Shouldn’t transport tax be an even keel?

The Glorious 12th was a good date to send out a press release on the tonnage tax, wasn’t it? You didn’t notice it? Nor did a lot of people, which I suspect was part of John Prescott’s planning: ‘Let’s get this sorted out while Gordon is away – he won’t mind since this way is far more subtle than trying to bury it among those reams of Budget press releases.’

As one of those sad people who not only buys a newspaper but also reads the financial pages while on holiday, let me bring you up to date. Ships registered in the UK will no longer have to pay corporation tax based on their profits, but merely a ‘tonnage tax’ or flat-rate tax based on their size. Lord Sterling of Plaistow, P&O chairman, reportedly called this ‘the biggest boost to our shipping industry in the last 20 years’ and said it would ‘make the UK competitive again’.

Sounds like a jolly good idea – boosting British industry and jobs, and all for an estimated cost of only £40m to the Treasury.

The trouble with giving one child a biscuit, as any mother will tell you, is that a dozen others are likely to clamour: ‘I want one too – it’s not fair.’ Here we have a concession, says the UK government, which benefits one industry and has no other justification than if we didn’t do this, jobs and trade would be lost to us.

Oh, and by the way, the Dutch did it last year, so it must be alright.

Despite the Autumnal nip in the air, it is still August and the silly season has not yet ended.

So I thought I would speculate on who else might demand a biscuit – sorry, an economically justifiable tax incentive.

We could start with the lorry operators. They already pay lots of taxes, especially the recently increased vehicle excise duties, so it can’t be fair to ask them to pay corporation tax as well. And driving a lorry is just the same as sailing a ship, so clearly they should have a tonnage tax too.

Of course, that means all other forms of transport will shout even louder, so we’ll have to have air passenger duty (unless it’s already been invented) to charge airlines an amount per passenger, and similarly coach tax and train tax. That should help Railtrack pay its fines and still have lots of money left to do something about the inadvertent tilting of trains on the West Coast line.

Did someone say something about traffic?

Of course, we mustn’t forget electronic traffic.

A rate of 0.000001p per email should do it, and that would be a much easier way to tax e-commerce than all those dreadfully tricky questions about permanent establishments, place of supply and what to do about a server located on a satellite.

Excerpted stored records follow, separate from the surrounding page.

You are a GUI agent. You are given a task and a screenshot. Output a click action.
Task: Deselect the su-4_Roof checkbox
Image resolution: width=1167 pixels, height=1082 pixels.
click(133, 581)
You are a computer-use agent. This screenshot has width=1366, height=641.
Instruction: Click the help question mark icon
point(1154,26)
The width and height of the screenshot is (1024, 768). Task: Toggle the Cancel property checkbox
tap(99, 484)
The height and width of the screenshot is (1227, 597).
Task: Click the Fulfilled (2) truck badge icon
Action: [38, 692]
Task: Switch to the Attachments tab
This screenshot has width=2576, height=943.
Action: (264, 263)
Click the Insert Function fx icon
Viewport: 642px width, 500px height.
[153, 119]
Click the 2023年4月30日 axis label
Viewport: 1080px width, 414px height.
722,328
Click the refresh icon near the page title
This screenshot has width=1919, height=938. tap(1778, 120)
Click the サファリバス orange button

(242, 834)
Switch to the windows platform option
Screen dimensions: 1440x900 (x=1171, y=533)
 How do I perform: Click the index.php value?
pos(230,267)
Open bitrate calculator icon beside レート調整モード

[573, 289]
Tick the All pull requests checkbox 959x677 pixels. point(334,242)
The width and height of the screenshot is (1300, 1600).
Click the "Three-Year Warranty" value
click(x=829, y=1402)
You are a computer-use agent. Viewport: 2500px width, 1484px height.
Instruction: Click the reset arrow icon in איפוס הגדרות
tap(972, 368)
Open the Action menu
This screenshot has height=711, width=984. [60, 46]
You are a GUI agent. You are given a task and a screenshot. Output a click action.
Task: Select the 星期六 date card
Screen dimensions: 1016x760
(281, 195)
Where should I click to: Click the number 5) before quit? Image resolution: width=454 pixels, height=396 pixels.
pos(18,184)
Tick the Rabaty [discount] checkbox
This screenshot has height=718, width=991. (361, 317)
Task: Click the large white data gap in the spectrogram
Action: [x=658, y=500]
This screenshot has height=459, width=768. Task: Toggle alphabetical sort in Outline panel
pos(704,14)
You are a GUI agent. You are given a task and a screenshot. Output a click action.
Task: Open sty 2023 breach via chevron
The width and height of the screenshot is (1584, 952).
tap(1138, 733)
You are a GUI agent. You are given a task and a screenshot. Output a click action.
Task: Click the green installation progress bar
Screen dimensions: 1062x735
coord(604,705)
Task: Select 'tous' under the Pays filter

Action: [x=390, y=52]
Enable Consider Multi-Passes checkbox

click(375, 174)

And so on, and so on. Before long, there will be special incentives for headquarter companies, royalty companies, finance companies (anything the Netherlands can do, we can do better) and eventually we can just take the Channel Islands solution and offer a flat rate of tax to companies which wish to be based here. After all, if that’s the only way we can attract business, that’s what we had better do, isn’t it?

I suppose the whole justification for this additional distortion will be that it isn’t a tax incentive, it’s just accepting a different way of taxing an activity.

The snag is, it does go against the general theme of a commitment to simpler rules and even-handedness. And isn’t there some sort of EU committee which is supposed to be looking at harmful competition?

And isn’t it chaired by Gordon’s best friend, Dawn? Oh, don’t worry, she was on holiday too in August so she won’t have noticed.

Let’s just hope she wasn’t back in time to read this, or we might have to have a rethink – such as announcing a fundamental review of the UK system, so we get coherent change and not just quick solutions to things in isolation.

Now that really would be worthy of a press release.

– Heather Self is the Chairman of the Chatered Institute of Taxation’s Technical Committee and a partner with Ernst & Young.